● **SOURCE MATERIAL**:
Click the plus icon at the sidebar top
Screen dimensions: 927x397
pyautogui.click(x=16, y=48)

...

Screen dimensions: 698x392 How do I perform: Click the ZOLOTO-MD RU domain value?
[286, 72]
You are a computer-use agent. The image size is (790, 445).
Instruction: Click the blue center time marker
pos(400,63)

--

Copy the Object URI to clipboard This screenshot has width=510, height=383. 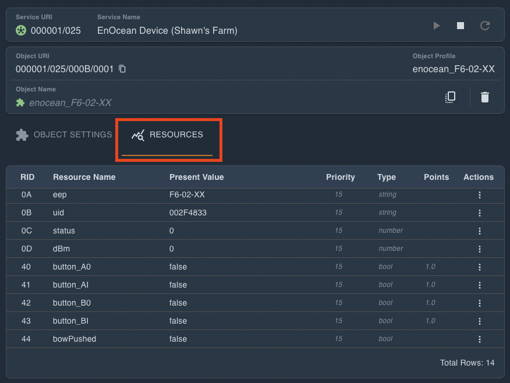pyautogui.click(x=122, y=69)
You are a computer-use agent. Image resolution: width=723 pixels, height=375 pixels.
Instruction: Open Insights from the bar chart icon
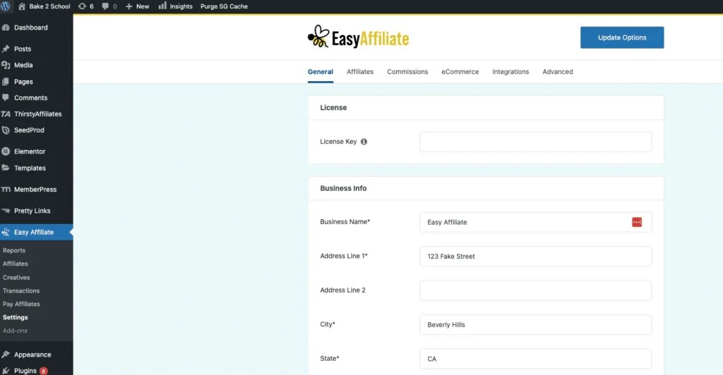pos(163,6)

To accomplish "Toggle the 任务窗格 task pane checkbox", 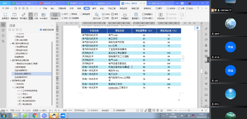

● **TASK DIRECTIONS**:
Collect the lines of the data that carry the word "computer".

● **OUTPUT FOR THIS EXERCISE**:
You are a computer-use agent. The image size is (790, 445).
You are a computer-use agent. Image resolution: width=723 pixels, height=375 pixels.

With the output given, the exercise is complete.